● Do this
List every company named in the earnings call transcript below.

And -- but I guess my question was actually more leaning towards the dividend. Your view, not the board, but your view on dividends. So if you had the opportunity to make one of these acquisitions that you're talking about in 2019, would you prioritize that ahead of paying out the extra dividends? I guess that's my question.

H
Henri de Sauvage-Nolting

Yes. I mean, I think, if this is the case, it needs to be judged on its own, right? So I'm not blank-signing a check for an acquisition. I think an acquisition, that's also something we've learned. It needs to be able to deliver value to Cloetta maybe not on day 1 but in -- on -- well, maybe after month 6. So if there is a very interesting acquisition, which can strengthen the core business we have in one of our core markets, that will be interesting, particularly if it comes with the right manufacturing network, so we can produce more in our existing factories and there's not too much restructuring cost. If there are some really strong brands, where we can build on, yes, that we would be interesting in -- interested in that. But of course, we need to balance that with our dividend policy and the continued stream of dividends. We want to be a stable company also in the amount of dividend we pay out. But if it is big, yes, I mean, we should look at it and judge it on its attractiveness.

Operator

[Operator Instructions] Next question is from Mikael Löfdahl from Carnegie.

M
Mikael Löfdahl
Research Analyst

Just if you -- if it's possible, again, on the Candyking synergies and what has been realized and what we can expect going forward. I mean, if you look at since the acquisition and particularly in 2018, it doesn't seem that the synergies have come through at all. If you look at only the numbers. If you look at SG&A to sales, partly maybe on gross margins but definitely not on SG&A. And also, you did announce that you were going to make savings of SEK 50 million, that was a new savings program, which I guess lies besides the sort of back-office SG&A-related synergies. So when you add those SEK 50 million to another SEK 50 million in realized synergies, I struggle to get to your numbers for 2018.

● Extracted entries
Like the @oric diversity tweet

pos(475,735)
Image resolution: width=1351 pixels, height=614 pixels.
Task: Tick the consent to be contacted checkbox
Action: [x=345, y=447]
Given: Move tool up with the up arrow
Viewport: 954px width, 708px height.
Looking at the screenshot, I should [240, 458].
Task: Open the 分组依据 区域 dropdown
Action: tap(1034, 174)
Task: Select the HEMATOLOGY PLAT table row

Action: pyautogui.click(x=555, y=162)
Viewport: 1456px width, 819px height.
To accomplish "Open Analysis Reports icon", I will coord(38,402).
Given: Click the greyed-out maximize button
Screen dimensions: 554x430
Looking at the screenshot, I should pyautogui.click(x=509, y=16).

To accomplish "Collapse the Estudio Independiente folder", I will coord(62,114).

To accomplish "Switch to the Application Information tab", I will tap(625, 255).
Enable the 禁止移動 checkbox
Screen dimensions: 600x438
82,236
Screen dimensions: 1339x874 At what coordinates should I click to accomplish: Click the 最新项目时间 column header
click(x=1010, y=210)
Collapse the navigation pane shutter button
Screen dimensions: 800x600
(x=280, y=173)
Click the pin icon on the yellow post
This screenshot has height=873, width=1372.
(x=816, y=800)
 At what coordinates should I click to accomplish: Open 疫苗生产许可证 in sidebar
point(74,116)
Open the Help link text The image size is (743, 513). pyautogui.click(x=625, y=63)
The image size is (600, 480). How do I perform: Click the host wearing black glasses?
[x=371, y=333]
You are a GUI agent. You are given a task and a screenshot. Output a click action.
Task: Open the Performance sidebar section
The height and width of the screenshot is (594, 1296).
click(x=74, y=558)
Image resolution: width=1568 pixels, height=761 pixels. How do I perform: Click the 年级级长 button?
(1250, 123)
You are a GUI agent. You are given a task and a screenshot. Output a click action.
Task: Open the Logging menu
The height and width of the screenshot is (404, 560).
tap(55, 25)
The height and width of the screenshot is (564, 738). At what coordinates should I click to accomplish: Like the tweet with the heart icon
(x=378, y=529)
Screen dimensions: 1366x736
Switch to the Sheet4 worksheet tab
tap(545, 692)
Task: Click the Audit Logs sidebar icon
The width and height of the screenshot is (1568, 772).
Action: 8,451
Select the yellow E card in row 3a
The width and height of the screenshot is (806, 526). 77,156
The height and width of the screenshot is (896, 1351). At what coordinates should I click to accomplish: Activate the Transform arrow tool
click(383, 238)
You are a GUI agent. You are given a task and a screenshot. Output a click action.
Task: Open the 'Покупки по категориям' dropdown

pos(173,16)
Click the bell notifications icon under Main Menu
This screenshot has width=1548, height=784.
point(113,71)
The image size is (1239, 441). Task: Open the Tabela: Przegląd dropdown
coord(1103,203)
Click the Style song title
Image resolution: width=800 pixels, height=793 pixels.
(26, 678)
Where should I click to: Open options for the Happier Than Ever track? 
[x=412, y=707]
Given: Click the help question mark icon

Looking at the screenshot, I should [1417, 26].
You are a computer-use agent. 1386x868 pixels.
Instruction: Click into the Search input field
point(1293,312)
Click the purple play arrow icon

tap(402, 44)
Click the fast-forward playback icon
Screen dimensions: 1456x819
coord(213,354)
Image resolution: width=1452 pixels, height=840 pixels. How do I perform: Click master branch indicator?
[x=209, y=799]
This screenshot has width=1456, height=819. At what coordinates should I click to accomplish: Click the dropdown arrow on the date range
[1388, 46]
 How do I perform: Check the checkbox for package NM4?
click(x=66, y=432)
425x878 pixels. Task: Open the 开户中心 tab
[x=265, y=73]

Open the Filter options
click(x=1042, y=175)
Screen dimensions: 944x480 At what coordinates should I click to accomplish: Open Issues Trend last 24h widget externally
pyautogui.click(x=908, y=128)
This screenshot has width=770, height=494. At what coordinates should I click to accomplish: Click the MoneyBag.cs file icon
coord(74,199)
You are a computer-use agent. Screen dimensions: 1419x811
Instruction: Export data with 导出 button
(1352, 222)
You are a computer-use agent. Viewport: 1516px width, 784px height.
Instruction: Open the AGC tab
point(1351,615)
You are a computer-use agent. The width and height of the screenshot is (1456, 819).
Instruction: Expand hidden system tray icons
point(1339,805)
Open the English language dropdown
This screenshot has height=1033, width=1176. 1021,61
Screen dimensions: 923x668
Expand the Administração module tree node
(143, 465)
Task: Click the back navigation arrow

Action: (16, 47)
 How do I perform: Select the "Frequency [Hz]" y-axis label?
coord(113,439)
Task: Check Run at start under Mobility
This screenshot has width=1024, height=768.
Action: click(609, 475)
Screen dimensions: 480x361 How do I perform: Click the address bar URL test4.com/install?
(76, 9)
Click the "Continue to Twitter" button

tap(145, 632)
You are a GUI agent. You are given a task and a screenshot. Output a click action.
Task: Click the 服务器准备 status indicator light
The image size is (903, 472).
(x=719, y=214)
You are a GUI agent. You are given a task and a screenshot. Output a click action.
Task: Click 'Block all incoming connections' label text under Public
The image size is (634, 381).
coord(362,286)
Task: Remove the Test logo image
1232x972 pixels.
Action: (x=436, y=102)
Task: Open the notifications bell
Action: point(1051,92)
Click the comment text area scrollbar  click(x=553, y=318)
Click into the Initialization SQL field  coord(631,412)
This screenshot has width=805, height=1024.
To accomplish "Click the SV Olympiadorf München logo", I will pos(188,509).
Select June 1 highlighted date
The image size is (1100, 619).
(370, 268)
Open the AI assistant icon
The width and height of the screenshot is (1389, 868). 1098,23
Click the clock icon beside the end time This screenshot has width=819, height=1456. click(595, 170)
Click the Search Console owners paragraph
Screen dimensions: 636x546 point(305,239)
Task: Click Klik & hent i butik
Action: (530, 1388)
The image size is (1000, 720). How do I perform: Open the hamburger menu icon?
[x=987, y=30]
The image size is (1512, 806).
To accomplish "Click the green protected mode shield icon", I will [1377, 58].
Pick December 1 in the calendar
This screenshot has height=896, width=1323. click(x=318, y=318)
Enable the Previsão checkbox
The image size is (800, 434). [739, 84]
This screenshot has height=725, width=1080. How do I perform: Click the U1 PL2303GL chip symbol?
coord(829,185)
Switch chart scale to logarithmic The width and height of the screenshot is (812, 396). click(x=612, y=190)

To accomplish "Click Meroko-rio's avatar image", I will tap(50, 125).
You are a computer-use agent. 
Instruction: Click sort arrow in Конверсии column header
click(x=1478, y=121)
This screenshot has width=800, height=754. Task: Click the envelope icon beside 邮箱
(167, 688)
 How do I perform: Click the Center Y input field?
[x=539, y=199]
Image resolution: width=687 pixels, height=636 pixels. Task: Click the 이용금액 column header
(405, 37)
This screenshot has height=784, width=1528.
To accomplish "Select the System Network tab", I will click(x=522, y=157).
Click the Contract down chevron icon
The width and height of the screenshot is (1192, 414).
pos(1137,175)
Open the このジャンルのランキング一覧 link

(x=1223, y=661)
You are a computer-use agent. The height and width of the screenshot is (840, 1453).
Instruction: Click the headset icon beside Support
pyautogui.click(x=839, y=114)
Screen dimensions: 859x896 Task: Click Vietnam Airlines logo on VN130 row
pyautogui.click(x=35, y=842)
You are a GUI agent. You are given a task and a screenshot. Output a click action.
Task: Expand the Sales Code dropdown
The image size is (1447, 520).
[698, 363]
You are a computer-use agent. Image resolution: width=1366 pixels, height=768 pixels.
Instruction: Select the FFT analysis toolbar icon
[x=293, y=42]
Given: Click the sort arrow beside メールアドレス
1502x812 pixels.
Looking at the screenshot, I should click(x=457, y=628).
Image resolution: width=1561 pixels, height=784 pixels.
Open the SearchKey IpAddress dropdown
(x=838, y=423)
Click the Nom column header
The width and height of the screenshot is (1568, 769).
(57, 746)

● Full response
Cloetta, Carnegie, Candyking